Scriveva Antonello Catacchio su Il Manifesto (solo fra i quotidianisti)  a proposito di Anatomie de l’enfer, che «la motivazione del rifiuto risiederebbe in un momento di pornografia infantile (si vedono dei bimbi che ridacchiano dopo aver giocato al dottore con una coetanea dalle mutandine abbassate)». E aggiunge: «Forse Eagle, dopo aver distribuito la gibsoniana Passione di Cristo ha avuto un sussulto integralista e ora dispensa certificati morali?».

Anatomie de l’enfer, è in realtà un film fatto di sguardi, atmosfere, silenzi vagamente rohmeriani e che non offre speranze: gli archetipi  femminile e maschile possono, infatti, mutare forma, ma non sostanza. Di che si tratta? Torno ancora ad autocitarmi, da Nocturno 2004: «Un gay e una donna si incontrano in una assordante discoteca. Lei tenta di tagliarsi le vene nella toilette, lui la salva e, in cambio di denaro, accetta di trascorrere con la sconosciuta quattro notti, in una villa sul mare che ricorda un po’ quella di La morte e la fanciulla di Polanski. Il fine? Scrutare quelle intimità più profonde, quei luoghi ancestrali del corpo femminile che costituiscono da sempre un profondo tabù. Invalicabile. Tanto è vero che la protagonista, una incantevole Amira Casar (una trentina di film alle spalle) precipita da una rupe perdendosi per sempre fra le onde, spinta dal maschio (Rocco Siffredi) con un metaforico gesto che sa molto di eutanasia».

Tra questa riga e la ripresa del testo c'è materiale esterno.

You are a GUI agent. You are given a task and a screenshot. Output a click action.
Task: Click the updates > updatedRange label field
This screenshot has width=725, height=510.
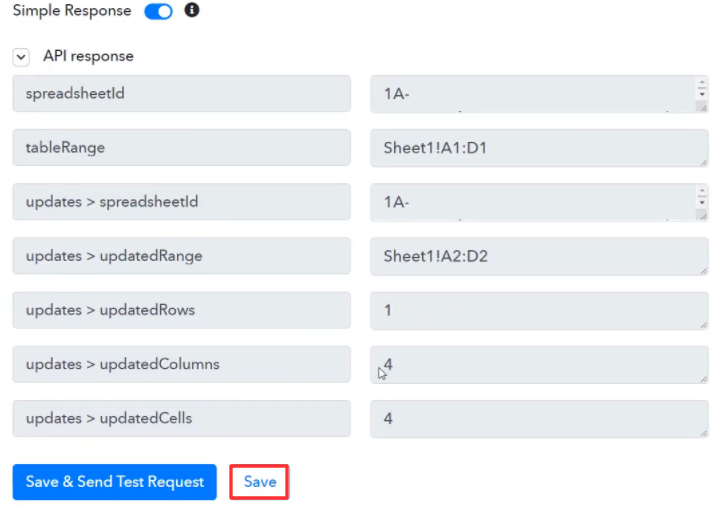(x=182, y=256)
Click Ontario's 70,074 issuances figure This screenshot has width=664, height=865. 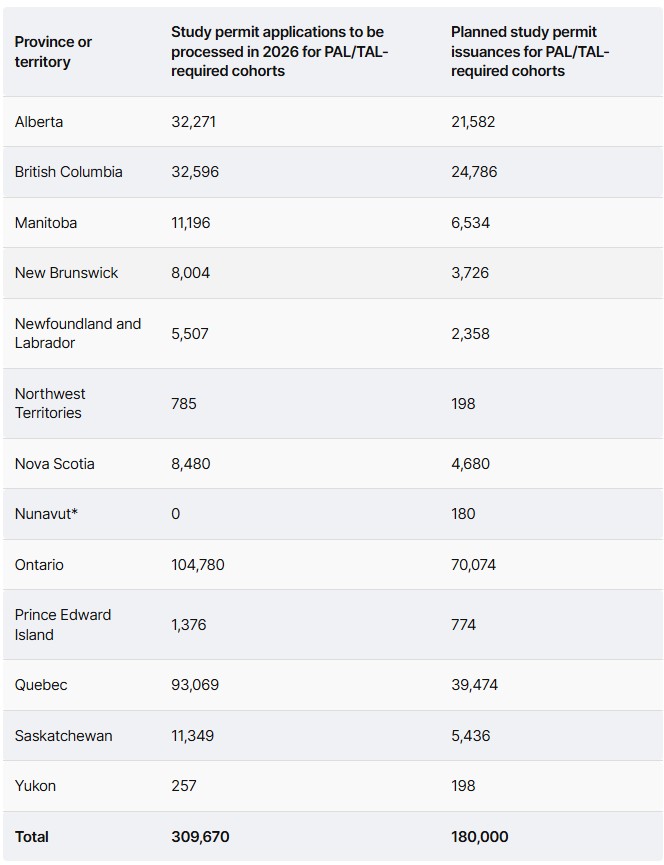click(474, 565)
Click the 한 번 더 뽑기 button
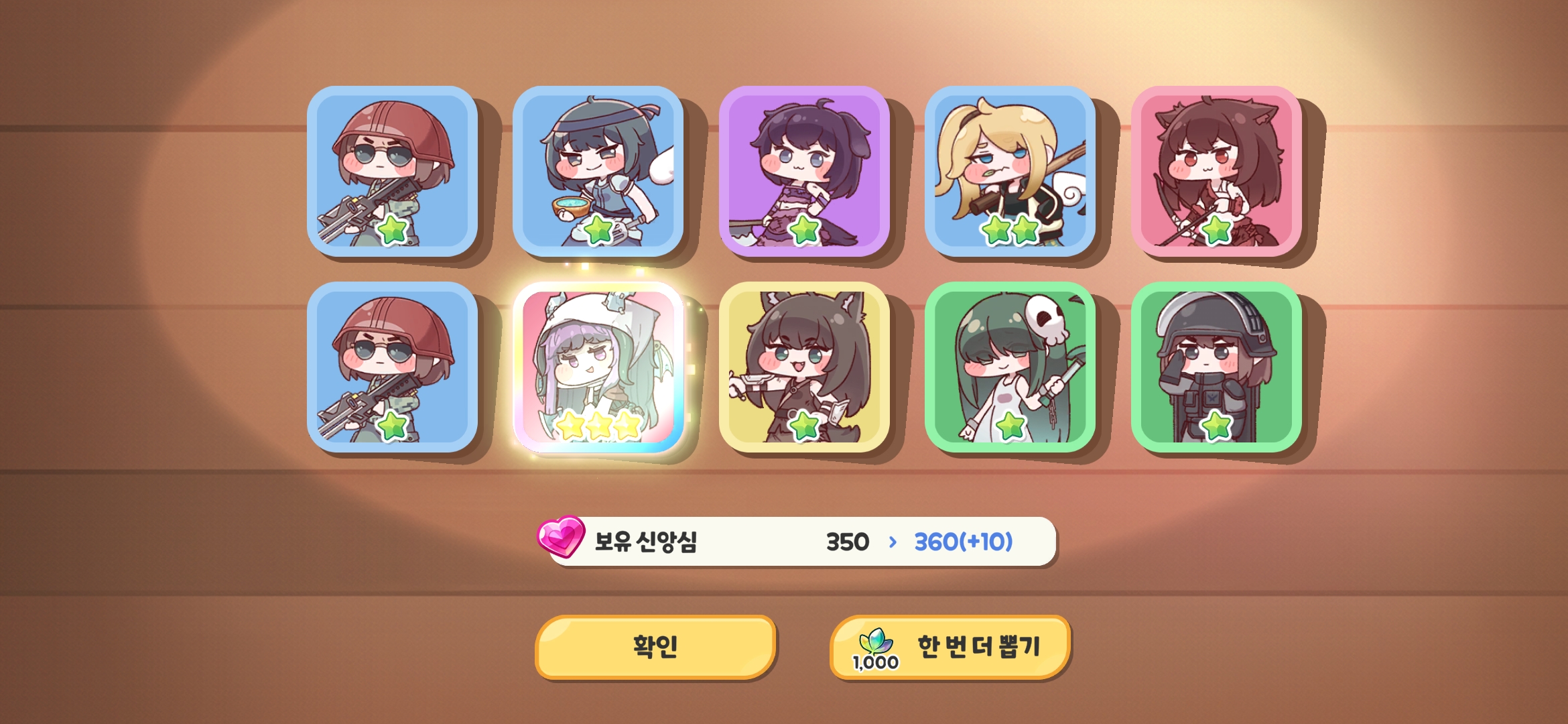Screen dimensions: 1568x724 pos(950,646)
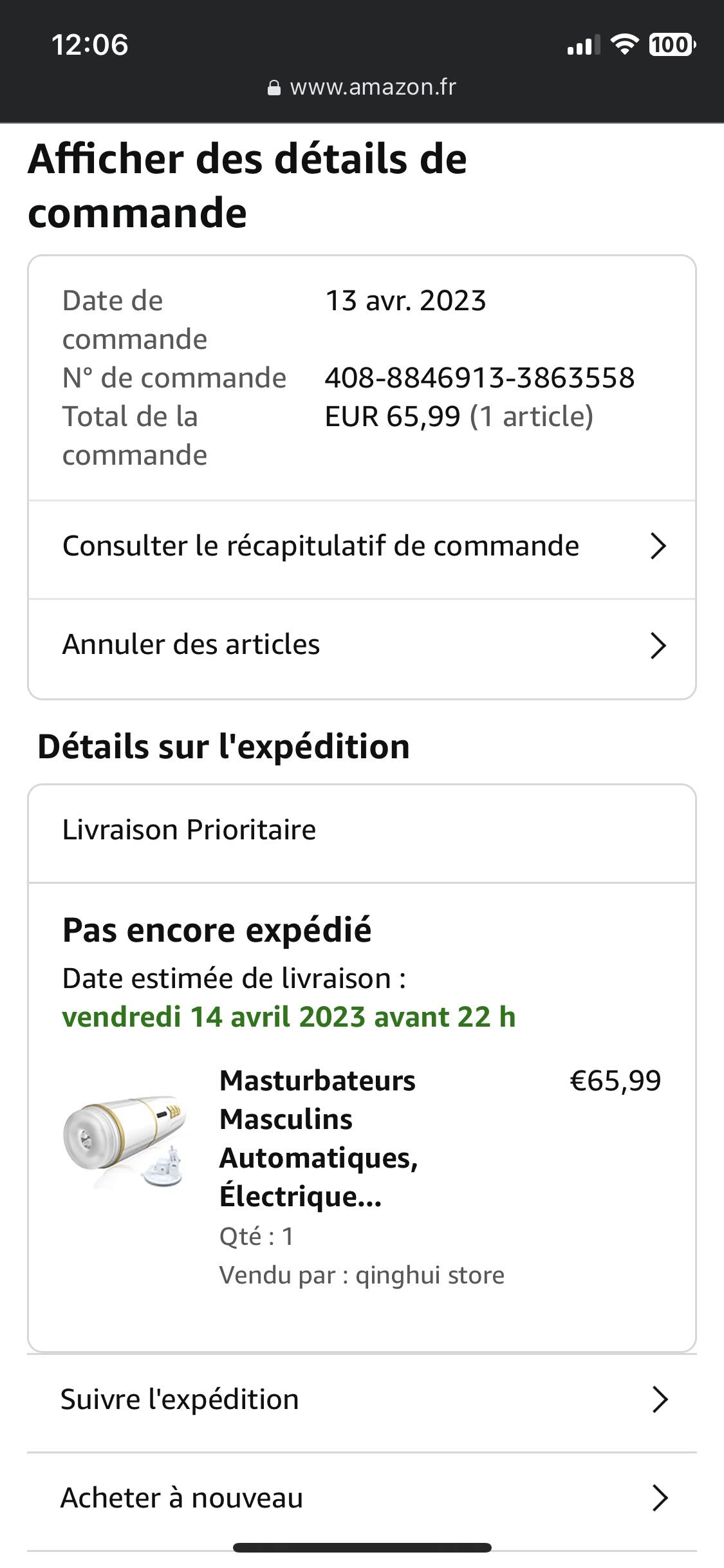Tap the www.amazon.fr address bar
The image size is (724, 1568).
373,87
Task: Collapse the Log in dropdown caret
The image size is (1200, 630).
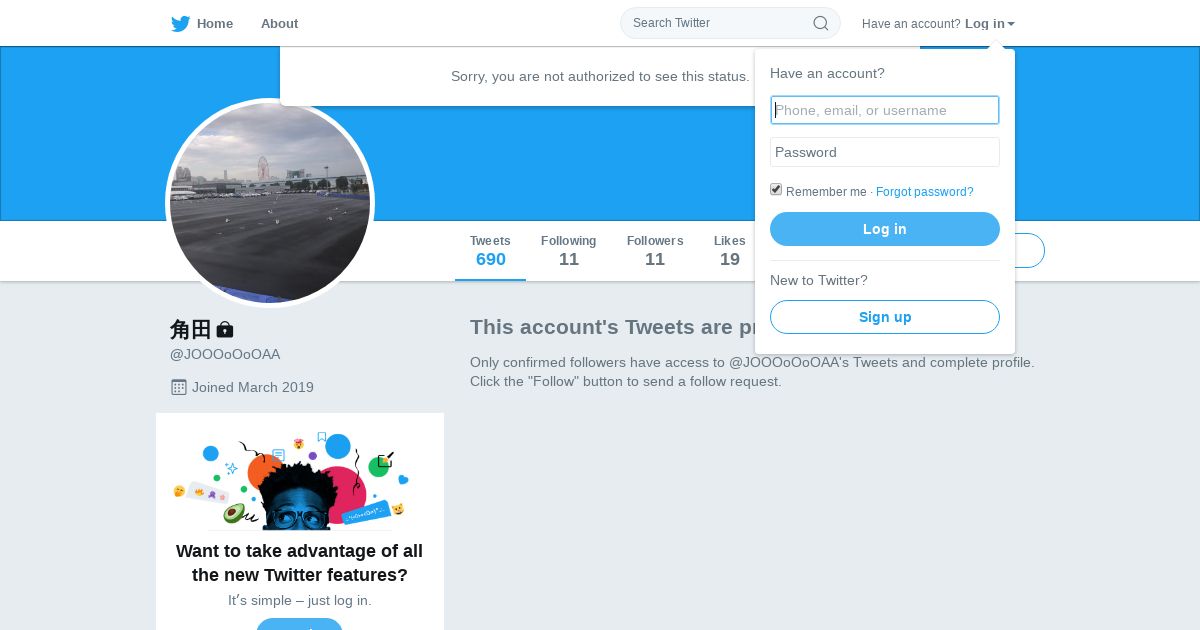Action: [1011, 24]
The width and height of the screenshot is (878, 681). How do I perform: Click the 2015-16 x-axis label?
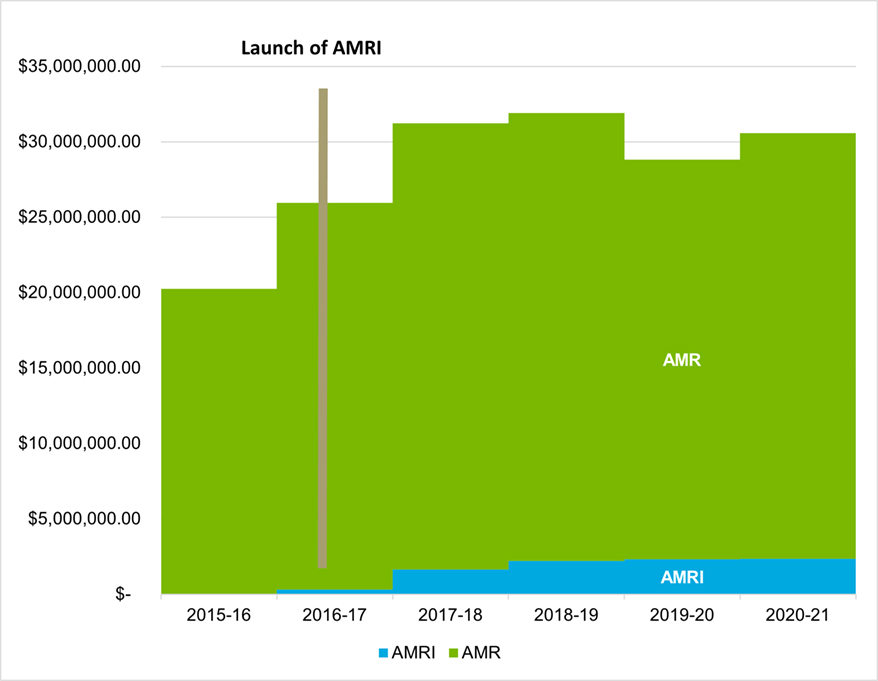[218, 614]
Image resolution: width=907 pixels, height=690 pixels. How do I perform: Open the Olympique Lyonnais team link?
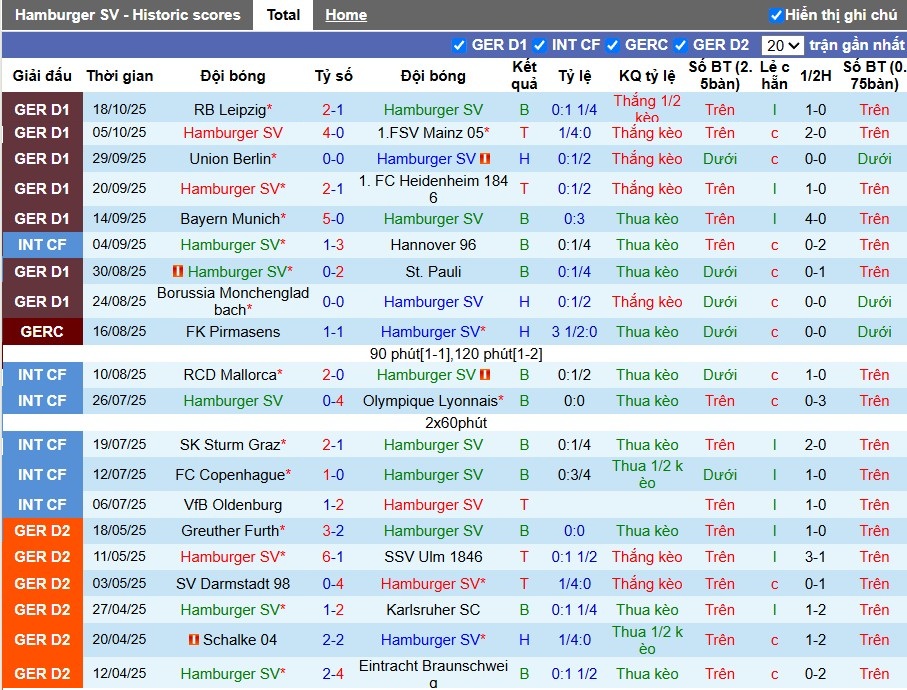429,401
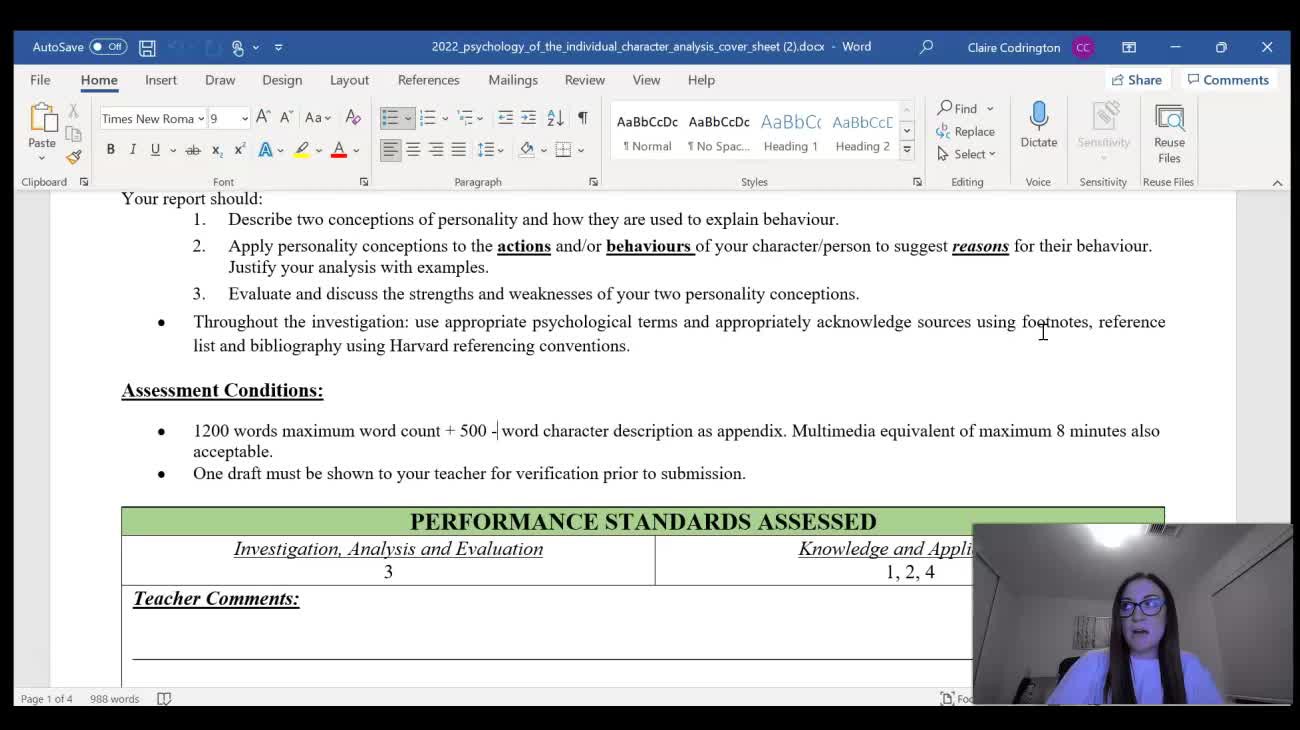The width and height of the screenshot is (1300, 730).
Task: Expand the Styles gallery
Action: [906, 149]
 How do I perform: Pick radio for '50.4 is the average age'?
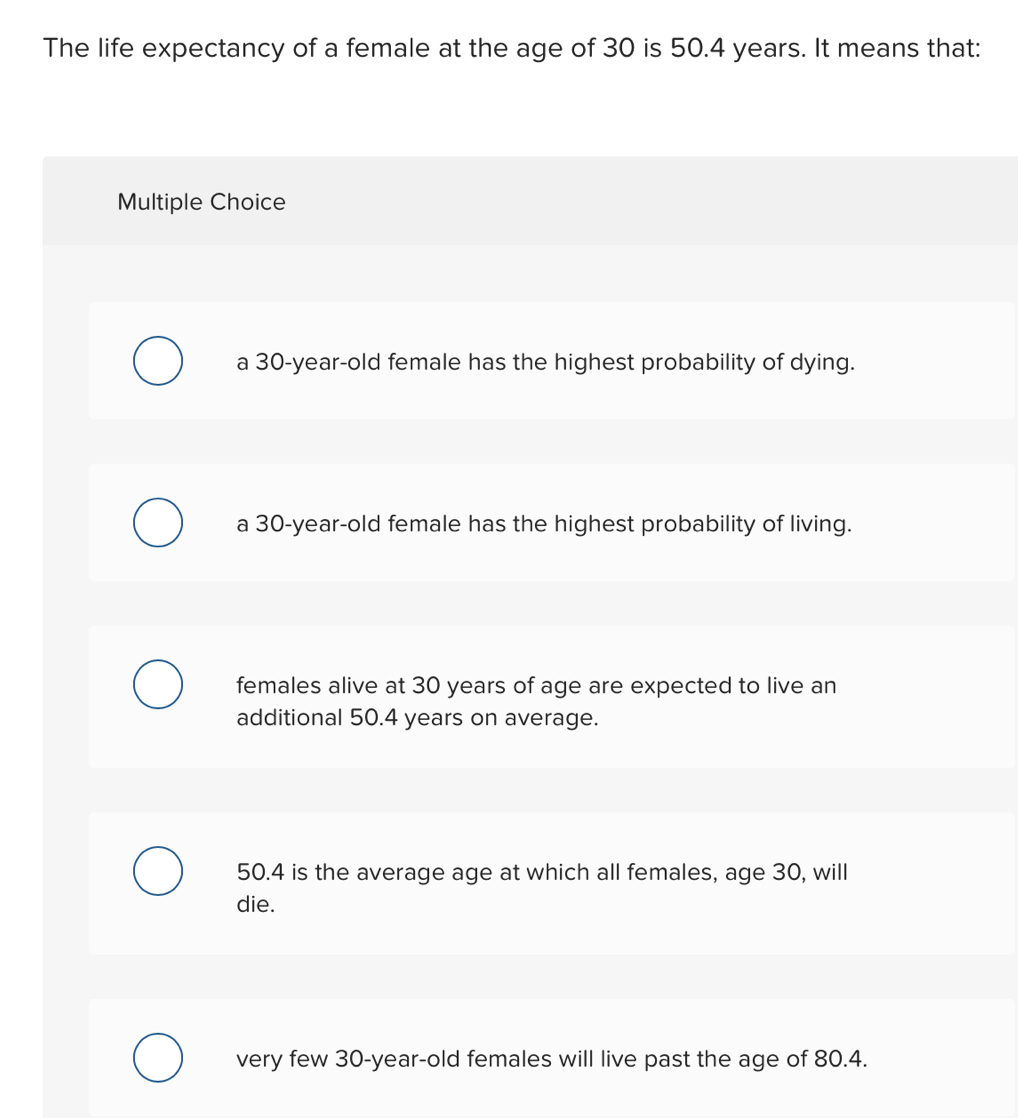coord(158,871)
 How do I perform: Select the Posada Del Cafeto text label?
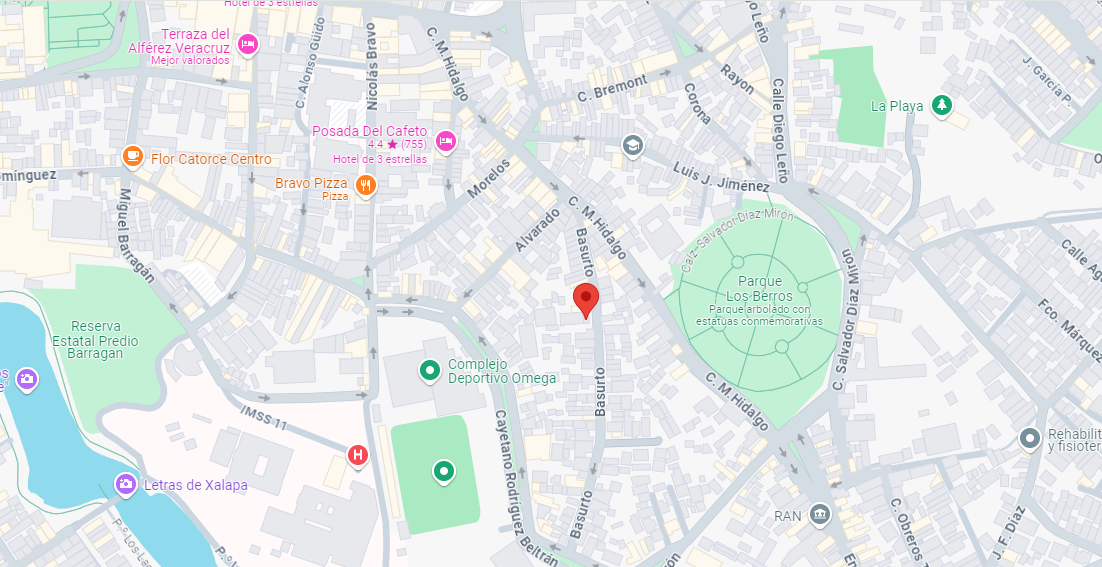[370, 131]
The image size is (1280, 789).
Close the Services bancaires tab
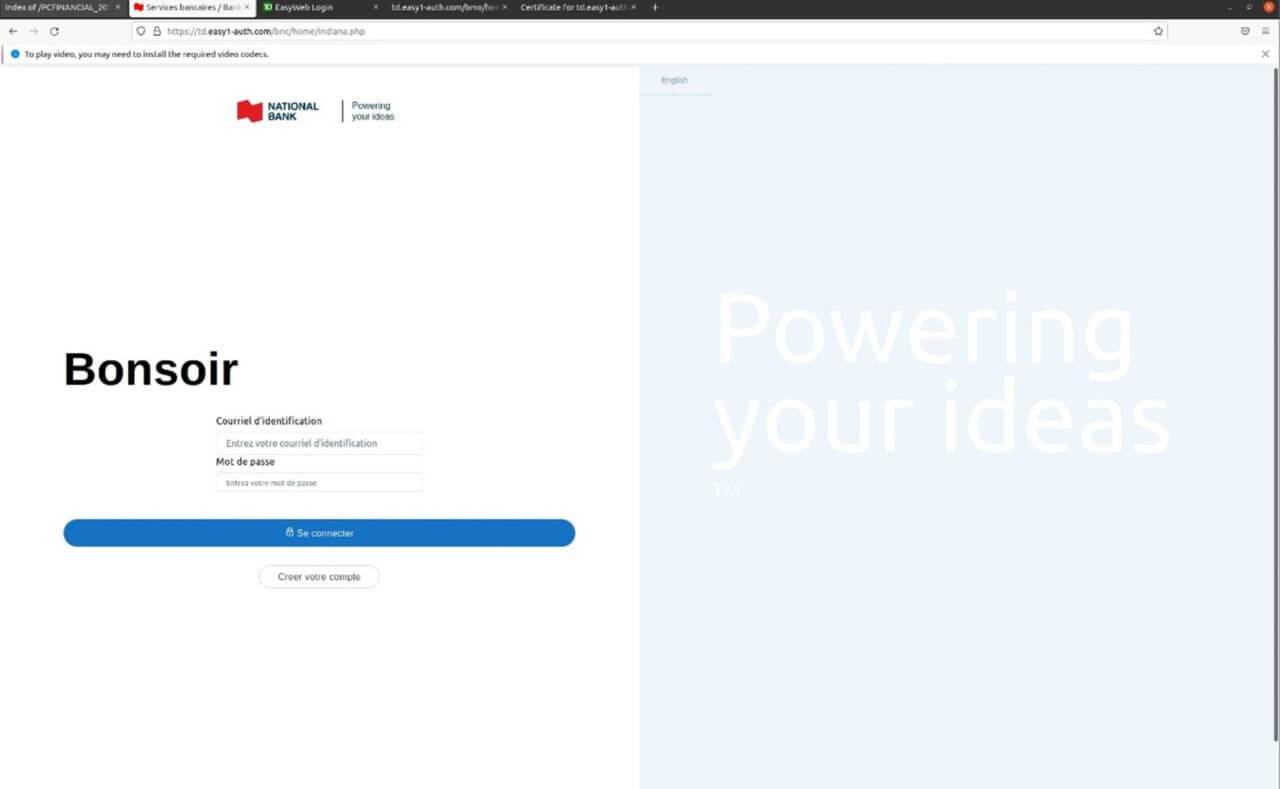247,7
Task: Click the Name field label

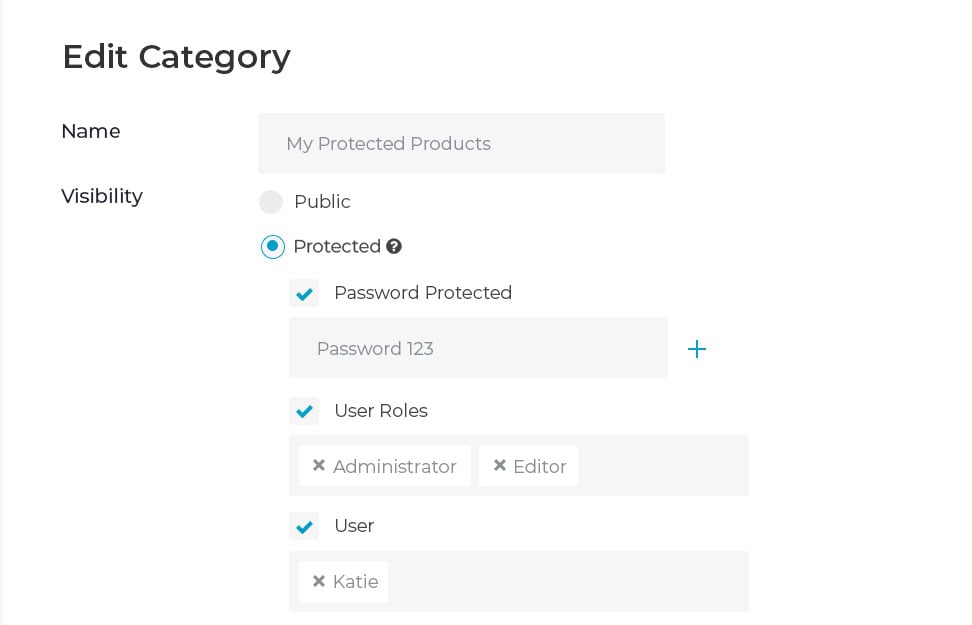Action: coord(90,131)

Anche qui molto è mostrato: dal dito di Rocco in vagina, alle mestruazioni. Va però sottolineato che  Amira Casar «cede, un po’ ipocritamente, a una più coraggiosa Pauline Hunt i primi piani delle recondite intimità»,  limitandosi a utilizzare il proprio corpo nudo (straordinariamente) per interpretare plasticamente opere pittoriche di Manet o di Picasso. È «la profonda, incolmabile impossibilità di uscire da uno “stato delle cose”». Abbandonando una visione più esplicita del sesso, la Breillat intraprenderà strade meno hard, pur non dimenticando mai il suo amore per l’antropologia sessuale: da quelle puramente fiabesche con La belle endormie (2010, presentato a Venezia) a quelle apertamente drammatiche dirigendo Isabelle Huppert nel recente Abus de faiblesse (2013).